BRANO CITATO:
========

1980 giugno 18 I campioni del ’76 e i vice del mondo hanno fatto solo tanta malinconia
1980 giugno 18 – I campioni del ’76 e i vice del mondo hanno fatto solo tanta
malinconia
La Cecoslovacchia pareggia con l’Olanda e va in finale per il 3° posto
Cecoslovacchia – Olanda 1-1
MARCATORI: 11′ Nehoda, 52′ Kist
OLANDA: Schrijvers; Wijstekers, van de Korput; Hovenkamp, Krol, Poortvliet; R.
van de Kerkhof, W. van de Kerkhof (16′ Kist), Rep, Nanninga (46′ Haan), Thyssen. In
panchina: Stevens, Doesburg e Zondervan.
CECOSALOVACCHIA: Netolicka; Barmos, Jurkemik; Ondrus, Goegh, Kozak;
Panenka (89′ Stambaker), Masny (66′ Licka), Nehoda, Vojacek, Vizek. In panchina:
Keketi, Gajdusek, Fiala.
ARBITRO: Ok (Turchia)
NOTE: piove a dirotto all’inizio; alla mezz’ora esce il sole. Spettatori 11mila 899,
paganti 6.788, incasso 110.761.000 (23 milioni 736.500 la quota abbonamenti).
Dall’inviato
MILANO – Cronaca della partita molto striminzita. Ritmo tranquillo anche se contatti
sempre vigorosi.
Al 5′ gran palo di Thjssen. Sul rimbalzo, il pallone torna tra le mani del portiere
cecoslovacco.

========

DATI DI PARTENZA:
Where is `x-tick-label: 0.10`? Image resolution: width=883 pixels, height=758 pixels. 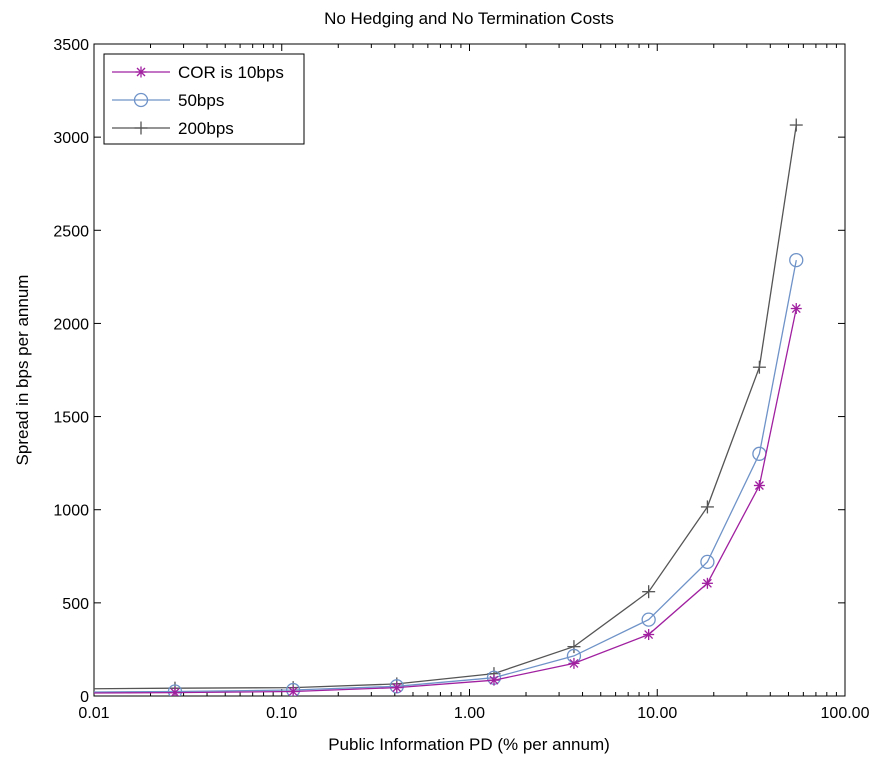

========

COMPITI DA SVOLGERE:
a – Rispondi a queste domande sul brano della partita Cecoslovacchia-Olanda, contrassegnando ogni risposta come la domanda.
(i) Chi ha arbitrato l'incontro e di quale paese è?
(ii) Quanti sono stati gli spettatori paganti?
(iii) Quale giocatore olandese è entrato al 46′ al posto di Nanninga?
b – Ripeti parola per parola la parte del brano sulla partita che va da "NOTE: piove a" a "la quota abbonamenti).", estremi compresi.
Usa esclusivamente il brano, senza ricorrere ad altre fonti.

SOLUZIONI DEGLI ESERCIZI:
a –
(i) Ok, della Turchia.
(ii) 6.788.
(iii) Haan.

b –
NOTE: piove a dirotto all’inizio; alla mezz’ora esce il sole. Spettatori 11mila 899,
paganti 6.788, incasso 110.761.000 (23 milioni 736.500 la quota abbonamenti).